(Word and item position data)

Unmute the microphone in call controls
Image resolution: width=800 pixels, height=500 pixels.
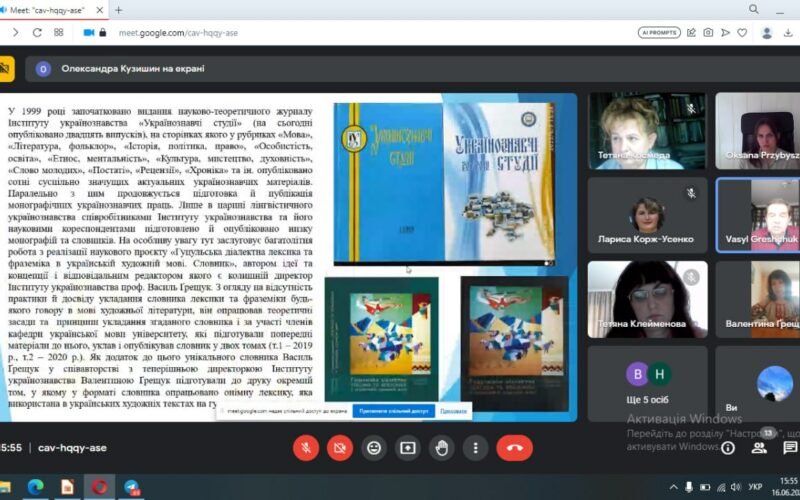[x=305, y=448]
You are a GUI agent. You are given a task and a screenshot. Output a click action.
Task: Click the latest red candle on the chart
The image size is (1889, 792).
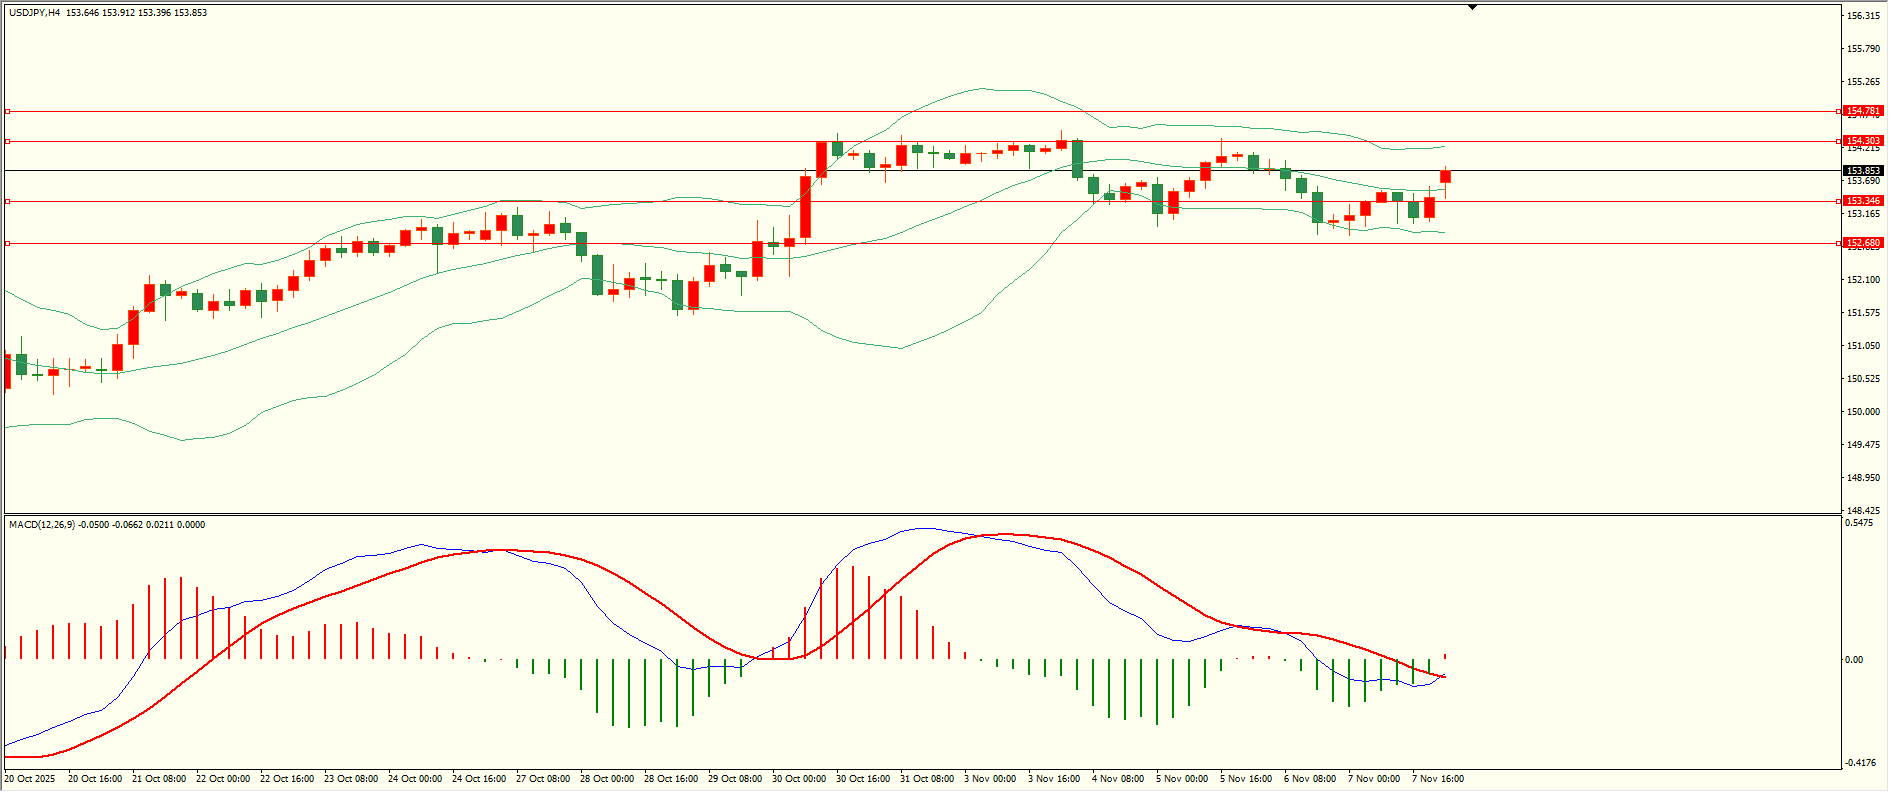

*Instructions for the task*
Repeat all the entries above word for word, leaving out the pictures.

*Exercise answer*
Unmute the microphone in call controls
Image resolution: width=800 pixels, height=500 pixels.
[x=305, y=448]
You are a GUI agent. You are given a task and a screenshot. Output a click action.
Task: Click the latest red candle on the chart
The image size is (1889, 792).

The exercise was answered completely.